Last year, the two firms conducted token sales that were fairly successful. Airfox’s token sale raised $15 million, while Paragon brought in $12 million, based on statements provided. However, trouble arose when the SEC discovered that neither startup classified their ICOs as security offering at the time, and they did not qualify for the exemptions that would keep them from having to register. The SEC commented, “These are the Commission’s first cases imposing civil penalties solely for ICO securities offering registration violations.”

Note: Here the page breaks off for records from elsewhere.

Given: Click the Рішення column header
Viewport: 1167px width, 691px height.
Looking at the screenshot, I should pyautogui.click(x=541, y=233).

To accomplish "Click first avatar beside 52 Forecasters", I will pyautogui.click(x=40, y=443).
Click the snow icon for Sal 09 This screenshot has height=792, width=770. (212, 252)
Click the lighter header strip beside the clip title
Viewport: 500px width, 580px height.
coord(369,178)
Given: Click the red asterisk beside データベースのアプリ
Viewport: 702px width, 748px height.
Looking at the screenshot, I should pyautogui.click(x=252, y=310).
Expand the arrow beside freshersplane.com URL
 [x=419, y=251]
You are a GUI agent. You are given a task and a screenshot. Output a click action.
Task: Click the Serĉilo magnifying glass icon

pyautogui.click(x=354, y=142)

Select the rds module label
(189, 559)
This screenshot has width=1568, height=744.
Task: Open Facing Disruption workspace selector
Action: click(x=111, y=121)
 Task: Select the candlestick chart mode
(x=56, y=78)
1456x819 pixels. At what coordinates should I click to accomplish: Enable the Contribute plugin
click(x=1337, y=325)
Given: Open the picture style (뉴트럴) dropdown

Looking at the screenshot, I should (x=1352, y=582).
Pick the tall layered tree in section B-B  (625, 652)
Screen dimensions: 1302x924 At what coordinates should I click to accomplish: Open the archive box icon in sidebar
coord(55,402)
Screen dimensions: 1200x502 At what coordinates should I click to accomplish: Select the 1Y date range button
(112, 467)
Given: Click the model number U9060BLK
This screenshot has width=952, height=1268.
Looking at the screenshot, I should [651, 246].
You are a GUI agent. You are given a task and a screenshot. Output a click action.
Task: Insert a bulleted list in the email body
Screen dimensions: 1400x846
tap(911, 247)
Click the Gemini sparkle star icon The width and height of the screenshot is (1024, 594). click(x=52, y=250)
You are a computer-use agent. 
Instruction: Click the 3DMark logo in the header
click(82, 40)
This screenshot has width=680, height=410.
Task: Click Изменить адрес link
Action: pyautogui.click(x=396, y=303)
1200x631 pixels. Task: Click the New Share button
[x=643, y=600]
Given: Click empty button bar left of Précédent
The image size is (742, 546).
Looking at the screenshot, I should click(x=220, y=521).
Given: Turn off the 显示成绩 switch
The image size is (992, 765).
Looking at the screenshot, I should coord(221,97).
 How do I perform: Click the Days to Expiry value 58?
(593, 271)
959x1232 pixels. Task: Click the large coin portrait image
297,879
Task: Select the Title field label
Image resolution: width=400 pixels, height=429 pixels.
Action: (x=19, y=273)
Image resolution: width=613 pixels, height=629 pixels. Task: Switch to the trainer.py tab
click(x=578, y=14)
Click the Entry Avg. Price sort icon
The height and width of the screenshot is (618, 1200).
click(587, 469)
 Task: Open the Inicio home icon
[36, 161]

Two ICO issuers settle SEC registration charges, agree to register tokens as securities https://t.co/Rj1UYpd5ON
— SEC_News (@SEC_News) November 16, 2018
Based on an announcement on Friday from the SEC, the two crypto startups are now going to be registering their ICO tokens as securities. Both startups have already agreed to refund the investors that were misled, pay $250,000 each in penalty fees, and submit reports periodically to the SEC.
Stephanie Avakin, the SEC’s Enforcement Division’s co-director, said,
“We have made it clear that companies that issue securities through ICOs are required to comply with existing statutes and rules governing the registration of securities. These cases tell those who are considering taking similar actions that we continue to be on the lookout for violations of the federal securities laws with respect to digital assets.”
The other co-director, Steven Peikin, added to her comments, saying,
“By providing investors who purchased securities in these ICOs with the opportunity to be reimbursed and having the issuers register their tokens with the SEC, these orders provide a model for companies that have issued tokens in ICOs and seek to comply with the federal securities laws.”
The SEC noted that these cases come after the first case that they have seen of a non-fraud ICO registration concern with Munchee, Inc. At the time, and since, the SEC opted to not:
“impose a penalty or include undertakings from Munchee, which stopped its offering before delivering any tokens and promptly returned proceeds to investors.”
However, Munchee ultimately decided to refund the investors, divvying up their $15 million token sale back to the contributors.
This announcement from the SEC comes soon after the entity settled with Zachary Coburn, who is known for his founding of EtherDelta. He was charged with running an unregistered securities exchange. Based on recent actions, an unnamed source believes that the SEC is moving away from examining ICOs and is now turning to token trading platforms in their regulatory actions.